++++ Given entries

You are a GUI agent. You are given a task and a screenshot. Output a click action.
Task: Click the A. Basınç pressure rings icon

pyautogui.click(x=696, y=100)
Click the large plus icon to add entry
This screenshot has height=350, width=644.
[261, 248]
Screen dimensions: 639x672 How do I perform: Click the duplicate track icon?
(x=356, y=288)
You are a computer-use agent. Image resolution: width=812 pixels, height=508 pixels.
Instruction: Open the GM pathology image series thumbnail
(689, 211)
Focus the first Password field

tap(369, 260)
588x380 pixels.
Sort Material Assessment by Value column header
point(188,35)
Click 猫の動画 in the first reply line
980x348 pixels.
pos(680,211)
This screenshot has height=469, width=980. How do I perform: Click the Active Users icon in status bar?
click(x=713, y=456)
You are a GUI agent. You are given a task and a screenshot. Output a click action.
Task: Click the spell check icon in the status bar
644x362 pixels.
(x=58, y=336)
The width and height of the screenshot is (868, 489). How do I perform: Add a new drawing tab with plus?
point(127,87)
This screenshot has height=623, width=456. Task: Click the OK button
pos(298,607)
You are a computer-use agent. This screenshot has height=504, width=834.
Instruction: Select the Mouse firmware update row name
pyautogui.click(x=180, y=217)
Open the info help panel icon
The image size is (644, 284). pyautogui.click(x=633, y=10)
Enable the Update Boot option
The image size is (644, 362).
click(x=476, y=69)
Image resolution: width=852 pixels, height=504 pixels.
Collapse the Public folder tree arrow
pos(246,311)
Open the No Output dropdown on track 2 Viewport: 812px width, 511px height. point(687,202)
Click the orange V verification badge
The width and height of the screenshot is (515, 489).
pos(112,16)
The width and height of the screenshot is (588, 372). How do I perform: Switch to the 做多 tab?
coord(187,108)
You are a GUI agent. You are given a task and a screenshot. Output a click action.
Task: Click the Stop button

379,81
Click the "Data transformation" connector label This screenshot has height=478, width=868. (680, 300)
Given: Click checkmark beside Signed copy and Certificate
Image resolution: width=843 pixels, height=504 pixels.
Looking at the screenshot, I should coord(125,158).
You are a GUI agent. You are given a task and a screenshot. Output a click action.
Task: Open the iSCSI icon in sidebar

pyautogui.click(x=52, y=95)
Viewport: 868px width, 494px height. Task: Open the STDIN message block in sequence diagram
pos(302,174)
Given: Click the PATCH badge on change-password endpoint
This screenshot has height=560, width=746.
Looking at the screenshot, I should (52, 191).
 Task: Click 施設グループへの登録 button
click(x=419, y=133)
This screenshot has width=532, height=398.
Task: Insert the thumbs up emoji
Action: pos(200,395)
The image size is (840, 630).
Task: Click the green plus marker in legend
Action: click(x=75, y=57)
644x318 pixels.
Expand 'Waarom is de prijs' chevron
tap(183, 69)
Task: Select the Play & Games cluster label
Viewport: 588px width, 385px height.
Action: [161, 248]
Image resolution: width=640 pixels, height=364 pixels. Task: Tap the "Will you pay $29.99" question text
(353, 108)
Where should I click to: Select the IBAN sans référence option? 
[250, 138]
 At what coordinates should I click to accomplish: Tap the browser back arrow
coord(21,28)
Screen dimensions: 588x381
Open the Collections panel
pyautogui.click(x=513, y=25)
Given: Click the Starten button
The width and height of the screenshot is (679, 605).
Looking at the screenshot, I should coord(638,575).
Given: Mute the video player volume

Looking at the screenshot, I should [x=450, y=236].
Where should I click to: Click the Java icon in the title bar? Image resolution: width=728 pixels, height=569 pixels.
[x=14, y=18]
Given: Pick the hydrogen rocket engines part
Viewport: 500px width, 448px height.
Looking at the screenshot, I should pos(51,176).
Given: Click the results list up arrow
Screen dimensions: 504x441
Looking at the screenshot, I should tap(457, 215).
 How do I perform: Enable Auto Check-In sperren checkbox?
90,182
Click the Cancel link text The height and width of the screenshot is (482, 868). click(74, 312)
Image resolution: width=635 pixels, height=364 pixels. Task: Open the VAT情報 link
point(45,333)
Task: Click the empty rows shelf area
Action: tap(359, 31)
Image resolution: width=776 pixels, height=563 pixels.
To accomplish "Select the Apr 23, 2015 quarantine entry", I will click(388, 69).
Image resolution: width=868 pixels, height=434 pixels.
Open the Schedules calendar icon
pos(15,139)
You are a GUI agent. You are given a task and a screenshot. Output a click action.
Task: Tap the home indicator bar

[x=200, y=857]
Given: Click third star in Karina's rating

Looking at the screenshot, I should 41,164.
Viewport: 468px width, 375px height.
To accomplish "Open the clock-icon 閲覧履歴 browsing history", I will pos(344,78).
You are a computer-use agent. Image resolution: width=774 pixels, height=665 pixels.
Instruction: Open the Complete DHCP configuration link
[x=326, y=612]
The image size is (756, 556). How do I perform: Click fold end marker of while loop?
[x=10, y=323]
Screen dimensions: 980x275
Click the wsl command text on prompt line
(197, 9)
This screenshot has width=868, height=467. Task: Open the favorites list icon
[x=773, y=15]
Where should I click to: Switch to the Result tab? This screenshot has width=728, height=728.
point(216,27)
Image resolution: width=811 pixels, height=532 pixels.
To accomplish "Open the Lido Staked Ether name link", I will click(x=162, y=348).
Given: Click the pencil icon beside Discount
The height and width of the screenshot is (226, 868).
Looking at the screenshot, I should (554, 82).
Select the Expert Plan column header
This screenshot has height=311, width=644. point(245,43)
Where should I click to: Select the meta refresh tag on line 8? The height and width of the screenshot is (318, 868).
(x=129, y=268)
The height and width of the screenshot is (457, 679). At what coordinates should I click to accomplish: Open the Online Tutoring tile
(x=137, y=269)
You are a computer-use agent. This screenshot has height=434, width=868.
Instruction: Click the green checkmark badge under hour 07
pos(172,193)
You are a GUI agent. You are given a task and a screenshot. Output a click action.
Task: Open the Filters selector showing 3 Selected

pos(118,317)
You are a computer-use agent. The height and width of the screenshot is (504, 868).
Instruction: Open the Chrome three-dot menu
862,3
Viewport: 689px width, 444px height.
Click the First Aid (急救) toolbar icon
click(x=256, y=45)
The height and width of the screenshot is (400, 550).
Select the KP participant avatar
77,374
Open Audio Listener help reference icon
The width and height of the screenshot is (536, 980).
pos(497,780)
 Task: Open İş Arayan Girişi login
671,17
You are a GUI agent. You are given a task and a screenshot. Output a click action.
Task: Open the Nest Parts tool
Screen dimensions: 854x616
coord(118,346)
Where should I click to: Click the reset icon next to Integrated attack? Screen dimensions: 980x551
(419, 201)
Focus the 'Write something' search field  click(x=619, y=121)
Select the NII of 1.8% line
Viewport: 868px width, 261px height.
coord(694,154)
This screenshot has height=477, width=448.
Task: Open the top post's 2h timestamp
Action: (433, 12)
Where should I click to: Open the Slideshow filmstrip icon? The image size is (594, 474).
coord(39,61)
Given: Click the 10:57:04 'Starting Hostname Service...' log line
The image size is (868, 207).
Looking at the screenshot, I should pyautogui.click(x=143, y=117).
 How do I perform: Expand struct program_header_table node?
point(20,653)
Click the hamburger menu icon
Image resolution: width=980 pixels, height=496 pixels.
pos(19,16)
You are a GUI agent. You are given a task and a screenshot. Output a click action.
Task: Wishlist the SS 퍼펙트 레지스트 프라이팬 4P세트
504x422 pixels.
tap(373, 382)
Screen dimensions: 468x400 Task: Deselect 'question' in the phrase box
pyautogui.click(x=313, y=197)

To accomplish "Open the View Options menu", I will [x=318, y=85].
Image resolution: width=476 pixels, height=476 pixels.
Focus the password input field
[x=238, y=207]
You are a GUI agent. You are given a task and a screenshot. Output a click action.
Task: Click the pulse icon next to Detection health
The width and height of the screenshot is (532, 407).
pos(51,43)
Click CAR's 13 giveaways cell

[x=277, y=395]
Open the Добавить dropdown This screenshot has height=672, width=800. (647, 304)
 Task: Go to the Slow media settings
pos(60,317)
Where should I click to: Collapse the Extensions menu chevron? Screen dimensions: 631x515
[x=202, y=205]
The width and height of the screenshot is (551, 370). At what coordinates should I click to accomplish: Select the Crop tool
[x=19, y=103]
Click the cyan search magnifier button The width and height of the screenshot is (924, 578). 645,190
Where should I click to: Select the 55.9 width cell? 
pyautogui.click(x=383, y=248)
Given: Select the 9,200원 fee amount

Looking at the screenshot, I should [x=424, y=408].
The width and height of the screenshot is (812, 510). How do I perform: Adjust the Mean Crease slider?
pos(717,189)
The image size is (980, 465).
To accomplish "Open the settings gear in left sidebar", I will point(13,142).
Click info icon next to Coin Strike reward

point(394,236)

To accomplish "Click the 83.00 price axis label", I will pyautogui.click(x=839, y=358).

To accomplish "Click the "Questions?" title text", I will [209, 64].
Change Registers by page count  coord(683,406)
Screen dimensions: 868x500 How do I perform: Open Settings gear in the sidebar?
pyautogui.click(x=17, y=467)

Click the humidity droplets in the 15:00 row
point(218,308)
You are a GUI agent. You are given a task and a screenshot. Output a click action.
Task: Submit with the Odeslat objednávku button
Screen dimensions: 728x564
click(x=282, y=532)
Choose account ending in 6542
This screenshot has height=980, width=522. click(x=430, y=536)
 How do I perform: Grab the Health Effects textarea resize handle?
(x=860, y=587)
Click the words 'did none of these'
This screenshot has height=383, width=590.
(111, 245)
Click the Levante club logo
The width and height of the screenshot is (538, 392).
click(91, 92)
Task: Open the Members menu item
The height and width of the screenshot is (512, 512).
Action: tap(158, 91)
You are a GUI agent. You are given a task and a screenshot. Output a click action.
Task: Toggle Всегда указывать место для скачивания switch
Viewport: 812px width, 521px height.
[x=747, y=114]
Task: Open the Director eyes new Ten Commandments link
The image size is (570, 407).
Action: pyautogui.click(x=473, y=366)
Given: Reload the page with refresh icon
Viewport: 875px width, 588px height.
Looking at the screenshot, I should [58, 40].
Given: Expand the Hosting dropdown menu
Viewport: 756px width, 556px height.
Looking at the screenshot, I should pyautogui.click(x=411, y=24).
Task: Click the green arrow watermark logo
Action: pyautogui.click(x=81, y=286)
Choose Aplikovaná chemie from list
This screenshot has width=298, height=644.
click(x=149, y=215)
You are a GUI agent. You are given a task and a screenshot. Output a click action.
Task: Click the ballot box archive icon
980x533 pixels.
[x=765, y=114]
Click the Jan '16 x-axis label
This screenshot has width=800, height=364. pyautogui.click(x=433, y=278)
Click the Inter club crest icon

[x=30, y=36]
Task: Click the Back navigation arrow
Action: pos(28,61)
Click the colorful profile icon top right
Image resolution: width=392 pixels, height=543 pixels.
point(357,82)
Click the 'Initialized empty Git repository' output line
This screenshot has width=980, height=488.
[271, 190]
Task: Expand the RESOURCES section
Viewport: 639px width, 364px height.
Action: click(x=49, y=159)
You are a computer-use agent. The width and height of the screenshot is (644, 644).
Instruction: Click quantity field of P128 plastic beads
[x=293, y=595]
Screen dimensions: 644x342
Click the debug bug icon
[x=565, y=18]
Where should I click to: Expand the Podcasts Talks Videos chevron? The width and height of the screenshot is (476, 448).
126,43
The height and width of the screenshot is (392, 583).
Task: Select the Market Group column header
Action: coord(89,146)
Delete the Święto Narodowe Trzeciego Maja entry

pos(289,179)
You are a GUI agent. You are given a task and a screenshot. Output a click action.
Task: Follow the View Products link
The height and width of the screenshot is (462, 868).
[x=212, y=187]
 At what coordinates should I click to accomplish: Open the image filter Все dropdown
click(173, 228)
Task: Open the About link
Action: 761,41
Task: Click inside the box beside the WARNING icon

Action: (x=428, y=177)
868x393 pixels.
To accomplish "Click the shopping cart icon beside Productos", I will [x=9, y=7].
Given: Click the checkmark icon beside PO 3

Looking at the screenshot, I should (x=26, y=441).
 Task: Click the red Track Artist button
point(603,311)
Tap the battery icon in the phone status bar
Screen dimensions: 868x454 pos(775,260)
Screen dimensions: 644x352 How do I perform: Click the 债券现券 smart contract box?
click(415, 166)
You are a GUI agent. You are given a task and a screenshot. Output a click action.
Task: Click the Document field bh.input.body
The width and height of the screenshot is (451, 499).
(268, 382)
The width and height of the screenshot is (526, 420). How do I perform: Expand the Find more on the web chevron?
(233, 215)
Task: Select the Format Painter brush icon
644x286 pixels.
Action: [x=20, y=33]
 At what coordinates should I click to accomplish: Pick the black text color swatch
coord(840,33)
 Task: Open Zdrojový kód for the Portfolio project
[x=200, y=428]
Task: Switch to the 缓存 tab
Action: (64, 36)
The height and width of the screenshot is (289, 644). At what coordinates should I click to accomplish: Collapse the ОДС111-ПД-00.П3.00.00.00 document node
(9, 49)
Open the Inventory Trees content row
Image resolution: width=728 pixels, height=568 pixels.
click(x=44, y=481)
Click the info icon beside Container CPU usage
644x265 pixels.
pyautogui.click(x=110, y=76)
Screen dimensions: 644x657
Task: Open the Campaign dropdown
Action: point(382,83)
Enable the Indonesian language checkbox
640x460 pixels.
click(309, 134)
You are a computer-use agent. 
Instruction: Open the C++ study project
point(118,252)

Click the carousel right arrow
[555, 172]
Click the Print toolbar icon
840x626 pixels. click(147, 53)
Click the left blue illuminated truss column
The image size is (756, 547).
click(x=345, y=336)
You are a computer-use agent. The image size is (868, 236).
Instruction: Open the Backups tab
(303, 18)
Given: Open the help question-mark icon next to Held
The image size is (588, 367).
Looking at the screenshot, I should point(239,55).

++++++++

# [About this exercise]
In the data above, find each line that uses the string "page". Copy it.

# [Exercise answer]
Change Registers by page count  coord(683,406)
Given: Reload the page with refresh icon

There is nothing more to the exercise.